The evening turned late before we knew it and Maria, her two sons, and I had talked non-stop. Some of it was about the class, but most of it was about each other. Maria showed me the molcajetes she used to prepare tomatillo salsa and the wooden tortilla presses, some of which she brought with her from Mexico. She talked of her upbringing and her family, how she landed in Minnesota, her children and grandchildren. I was reminded of my own mother, although much in their past is different, they share a determination to be self-sufficient, a drive to learn, a hospitality that manifests around sharing food and story.
After the class in May, a couple with their two children lingered to chat with Maria. And when they went to leave, I noticed them carrying one of Maria’s wooden tortilla presses.
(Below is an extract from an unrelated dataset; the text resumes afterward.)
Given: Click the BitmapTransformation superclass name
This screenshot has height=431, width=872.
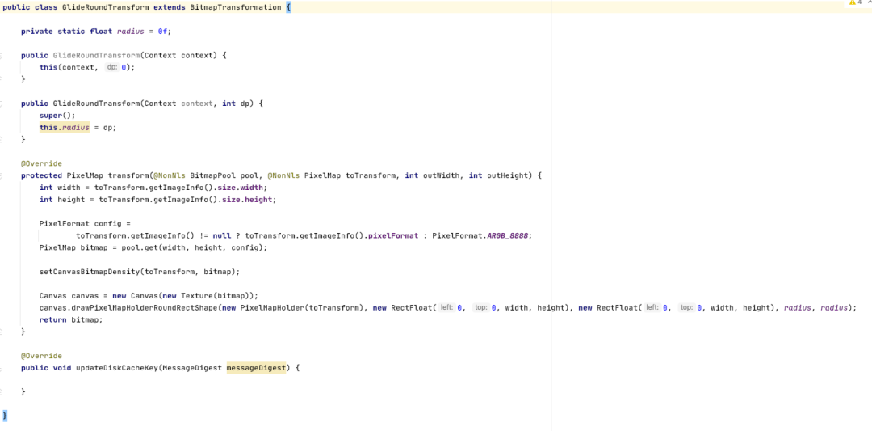Looking at the screenshot, I should (x=237, y=7).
Asking Maria about it, she responded simply that the family made lots of tortillas at home, but did not have a press of their own. Maria gave them one of her presses, the newer one, she said, not the one she has had with her for years. I wonder how many tortillas have been made on that older press and how many more will be made by that family.
A few days later, Sprout’s Executive Director received a call from Michelle, the woman who received the tortilla press from Maria. Michelle and her family are members of the Leech Lake Band of Ojibwe and this cooking class was the first time they had been to a Sprout event. Michelle called to talk about her experience and the cultural exchange between her four year-old daughter, Waaseya, and Maria. She wanted Maria's address to send her wild rice, maple syrup, and a picture that Waaseya drew for Maria. She joked that she would like to send her their home canned deer meat, but wasn’t decided. She indicated that they have used the tortilla press numerous times, and that Waaseya (whose name means ‘early morning light’ in Ojibwe) has made the tortillas herself. They have family style meals as often as possible, and make a point to have a meal made entirely from-scratch every Wednesday. That night, they would be using the tortilla press and that they add beans to their tortillas. They grow as much of their food as possible and she said after her phone call that she and Waaseya were headed out to the garden.